Problem statement:
This exercise calls for copying every line below that holds the word "with".

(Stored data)
════════════════════
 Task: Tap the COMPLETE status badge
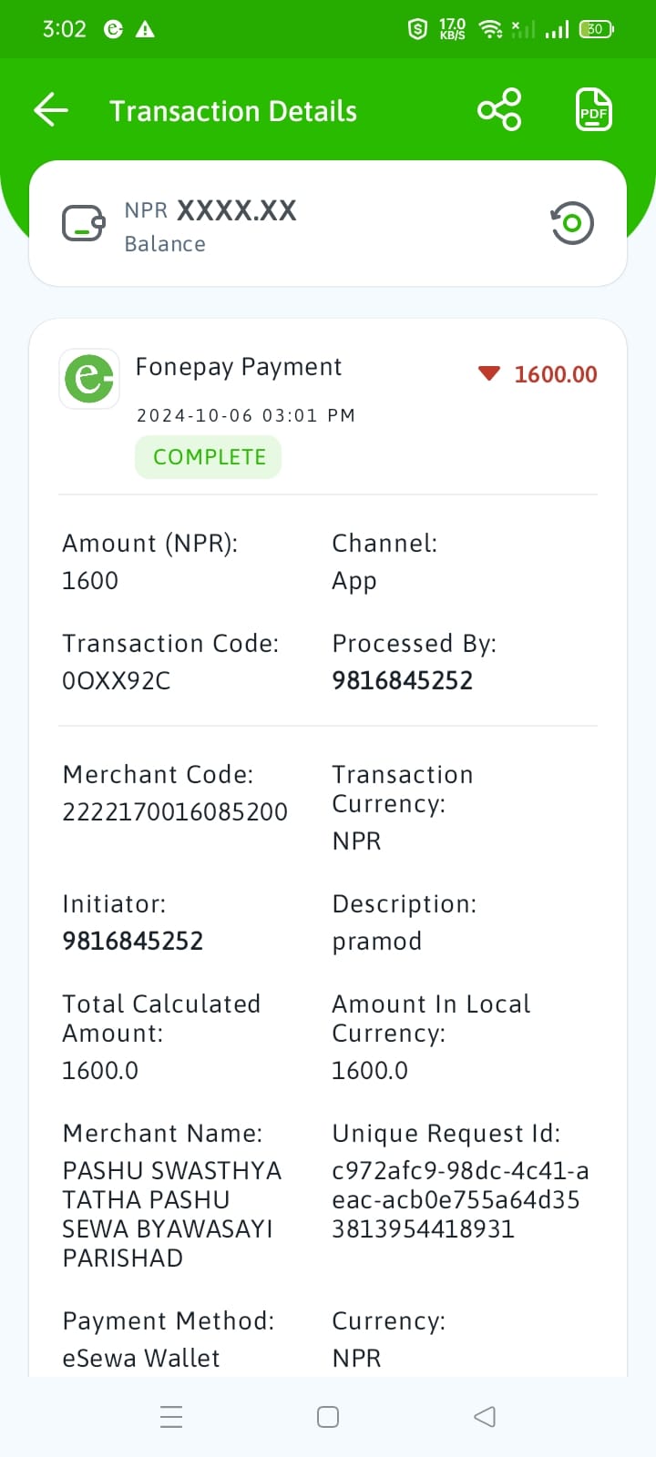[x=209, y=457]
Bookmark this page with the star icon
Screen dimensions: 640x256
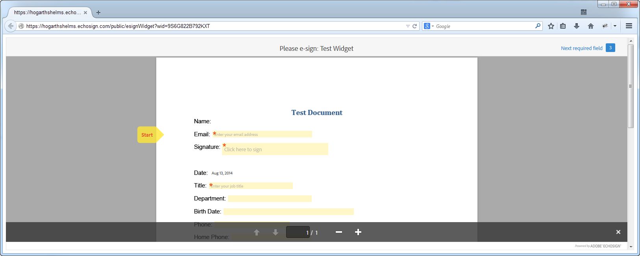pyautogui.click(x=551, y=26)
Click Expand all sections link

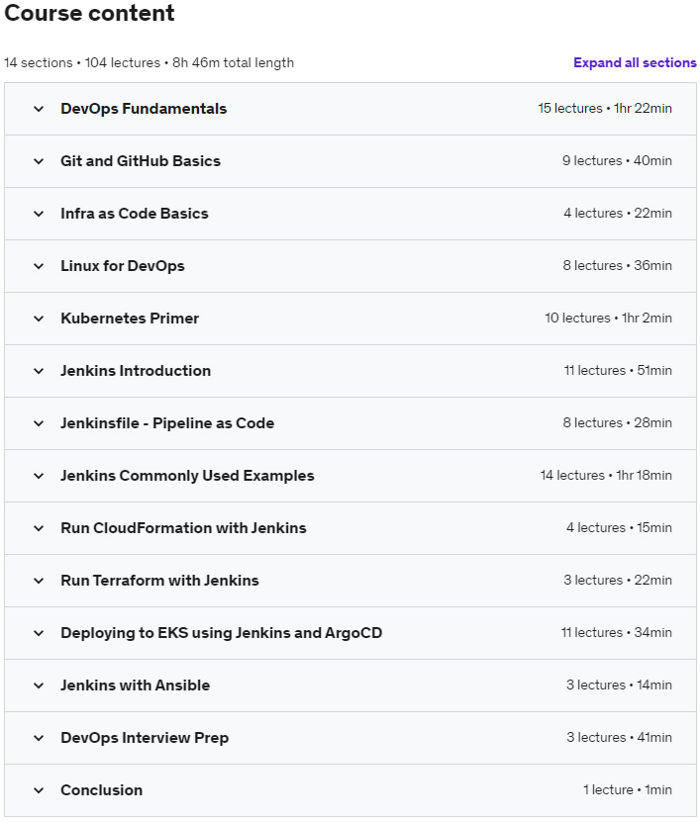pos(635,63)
════════════════════
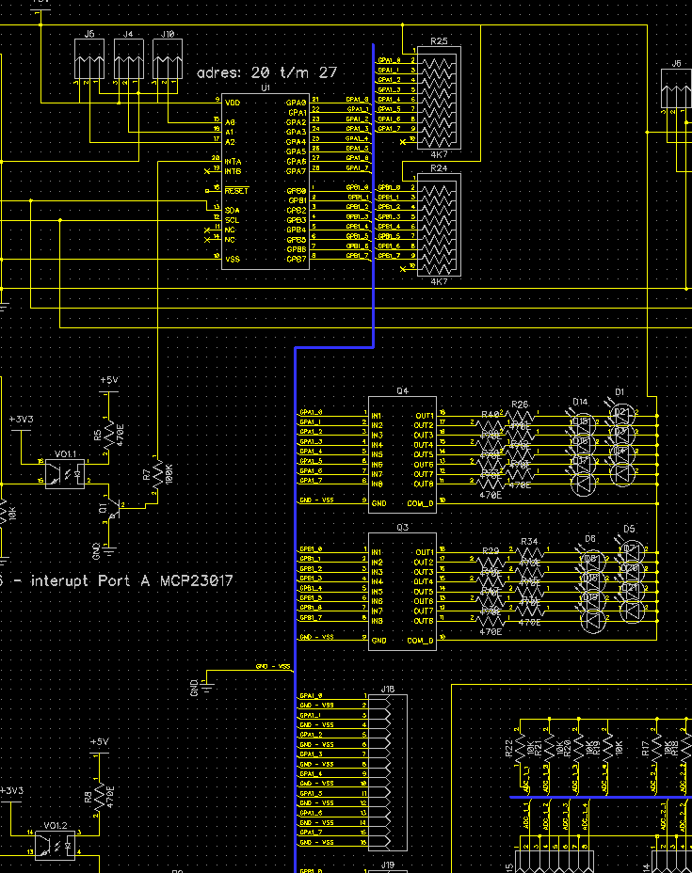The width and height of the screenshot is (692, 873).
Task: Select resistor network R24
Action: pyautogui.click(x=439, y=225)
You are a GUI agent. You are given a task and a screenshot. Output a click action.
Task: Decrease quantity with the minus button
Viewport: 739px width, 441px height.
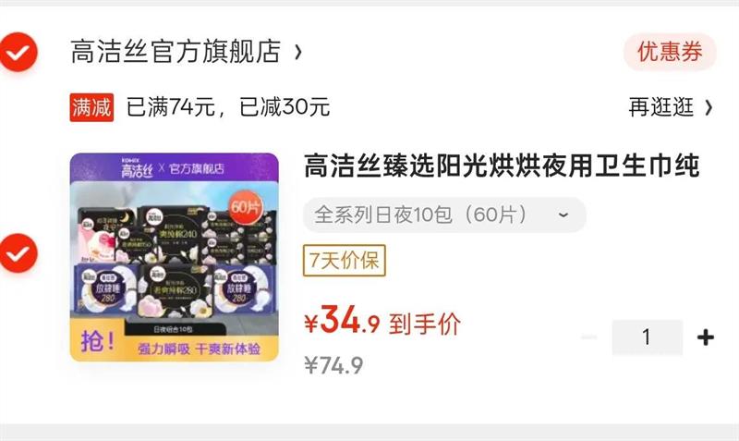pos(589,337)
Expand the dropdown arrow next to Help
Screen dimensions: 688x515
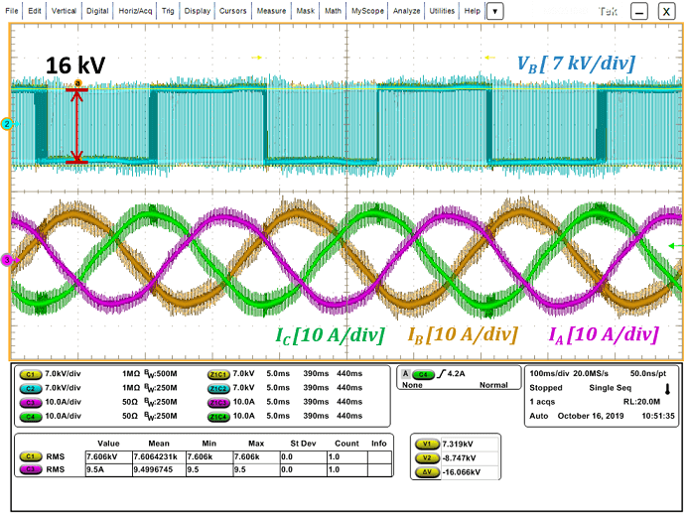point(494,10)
════════════════════
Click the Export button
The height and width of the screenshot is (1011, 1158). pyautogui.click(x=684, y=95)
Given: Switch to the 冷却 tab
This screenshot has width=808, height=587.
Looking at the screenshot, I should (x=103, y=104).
════════════════════
Result of the task:
Bookmark this page with the star icon
Task: Decrease quantity with the minus button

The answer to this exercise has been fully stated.